The bill, which represents the federal government’s response to R v Jordan, deals with court delays (as well as reforms unrelated to court delays, such as intimate partner violence), and includes proposals which would “exacerbate, rather than alleviate, court delays, while simultaneously sacrificing important procedural protections.”
Tony Paisana and Kathryn Pentz appeared before the Standing Committee on Justice and Human Rights on Sept. 19 in support of the CBA submission.
Proposals receiving wholehearted approval have to do with amendments to the bail regime, including codifying principles which direct the officer, justice or judge to give primary consideration to releasing a detainee at the earliest possible opportunity. Other proposals include requiring consideration be given to the overrepresentation of Indigenous people and other “vulnerable populations” in the court system; discouraging the use of cash deposits and sureties; and encouraging a more streamlined bail process.

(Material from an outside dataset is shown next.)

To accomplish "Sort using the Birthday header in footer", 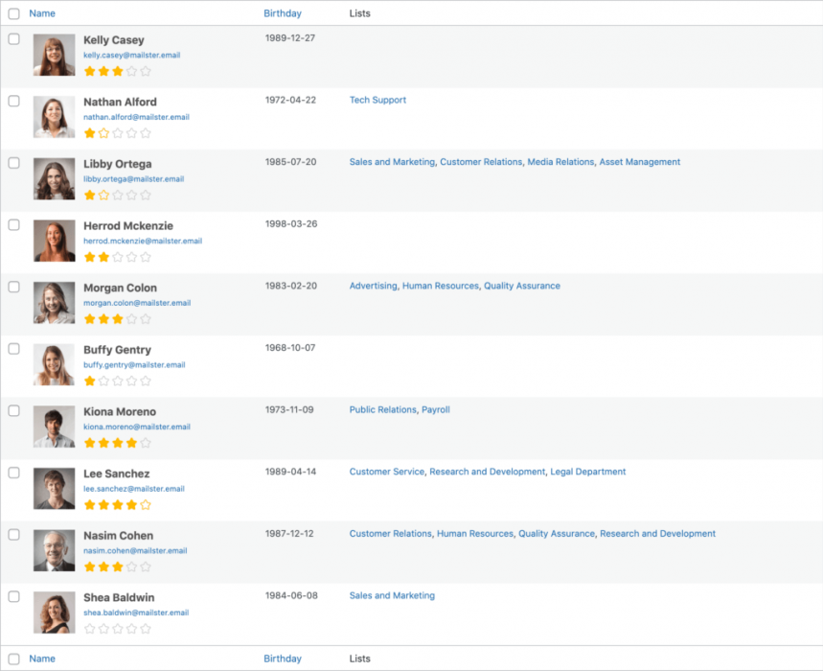I will [283, 659].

On the other hand, the Section is opposed to the amendment which would permit “routine police evidence” to be introduced into the record by way of affidavit or solemn declaration, saying it is “inconsistent with existing case law, appears unconnected to any empirical study, and would likely exacerbate problems of delay.” This amendment, which would infringe the right to cross-examination, would also be vulnerable to challenges under the Charter.
Likewise, the Section disagrees with limits Bill C-75 would place on preliminary hearings, restricting them to offences with a maximum sentence of life imprisonment. “Restricting preliminary inquiries to offences punishable by life imprisonment is arbitrary, and the rationale for that distinction is not clear.”
The Section notes that only 25 per cent of eligible cases opt for a preliminary inquiry, only two per cent of all court appearances are used for preliminary inquiries, and the vast majority of preliminary inquiries take two days or less. “Any connection between court delays and the preliminary hearing is speculative at best,” the Section says, while noting that these hearings have a practical value in the criminal justice system. The Section also notes one amendment that is conspicuously absent from Bill C-75 – “meaningful reform to sentencing laws, particularly as they relate to mandatory minimum penalties and the availability of conditional sentence orders. Any worthwhile discussion of reducing court delays should include these important topics, given their significant impact on the effectiveness of the criminal justice system.”